_Work to complete:_ First find the line containing "Click Insert Comment in context menu" in the data, then set it down exactly along with every line after it, through the last.

--- Data ---

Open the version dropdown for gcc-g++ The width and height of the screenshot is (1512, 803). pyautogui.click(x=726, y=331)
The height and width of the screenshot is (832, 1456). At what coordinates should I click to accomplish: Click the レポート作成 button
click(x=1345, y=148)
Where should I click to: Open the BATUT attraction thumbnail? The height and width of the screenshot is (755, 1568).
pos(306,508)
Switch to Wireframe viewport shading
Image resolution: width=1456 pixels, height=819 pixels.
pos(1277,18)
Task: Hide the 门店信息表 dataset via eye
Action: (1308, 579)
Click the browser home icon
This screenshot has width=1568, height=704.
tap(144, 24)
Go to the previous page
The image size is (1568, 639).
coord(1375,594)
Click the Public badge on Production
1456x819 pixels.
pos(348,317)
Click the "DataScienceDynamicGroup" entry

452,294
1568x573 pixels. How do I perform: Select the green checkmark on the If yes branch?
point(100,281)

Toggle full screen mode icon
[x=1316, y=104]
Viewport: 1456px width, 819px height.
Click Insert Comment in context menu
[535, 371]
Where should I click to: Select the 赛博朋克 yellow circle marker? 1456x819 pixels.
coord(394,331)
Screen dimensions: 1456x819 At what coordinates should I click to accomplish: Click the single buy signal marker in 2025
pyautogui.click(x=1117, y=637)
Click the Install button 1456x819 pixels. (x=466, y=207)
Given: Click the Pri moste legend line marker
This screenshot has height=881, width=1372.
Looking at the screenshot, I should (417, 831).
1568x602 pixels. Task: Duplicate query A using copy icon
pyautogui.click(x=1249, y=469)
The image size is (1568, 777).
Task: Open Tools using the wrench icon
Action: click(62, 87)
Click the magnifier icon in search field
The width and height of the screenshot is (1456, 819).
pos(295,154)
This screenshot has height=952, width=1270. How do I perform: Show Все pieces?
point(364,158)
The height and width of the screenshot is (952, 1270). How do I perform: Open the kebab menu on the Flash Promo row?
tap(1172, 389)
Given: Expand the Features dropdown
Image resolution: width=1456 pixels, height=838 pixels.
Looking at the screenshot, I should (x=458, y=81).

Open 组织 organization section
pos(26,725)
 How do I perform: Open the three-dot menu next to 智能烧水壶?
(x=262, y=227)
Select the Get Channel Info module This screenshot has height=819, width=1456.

---

_Your solution:_
Click Insert Comment in context menu
[535, 371]
Where should I click to: Select the 赛博朋克 yellow circle marker? 1456x819 pixels.
coord(394,331)
Screen dimensions: 1456x819 At what coordinates should I click to accomplish: Click the single buy signal marker in 2025
pyautogui.click(x=1117, y=637)
Click the Install button 1456x819 pixels. (x=466, y=207)
Given: Click the Pri moste legend line marker
This screenshot has height=881, width=1372.
Looking at the screenshot, I should (417, 831).
1568x602 pixels. Task: Duplicate query A using copy icon
pyautogui.click(x=1249, y=469)
The image size is (1568, 777).
Task: Open Tools using the wrench icon
Action: click(62, 87)
Click the magnifier icon in search field
The width and height of the screenshot is (1456, 819).
pos(295,154)
This screenshot has height=952, width=1270. How do I perform: Show Все pieces?
point(364,158)
The height and width of the screenshot is (952, 1270). How do I perform: Open the kebab menu on the Flash Promo row?
tap(1172, 389)
Given: Expand the Features dropdown
Image resolution: width=1456 pixels, height=838 pixels.
Looking at the screenshot, I should (x=458, y=81).

Open 组织 organization section
pos(26,725)
 How do I perform: Open the three-dot menu next to 智能烧水壶?
(x=262, y=227)
Select the Get Channel Info module This screenshot has height=819, width=1456.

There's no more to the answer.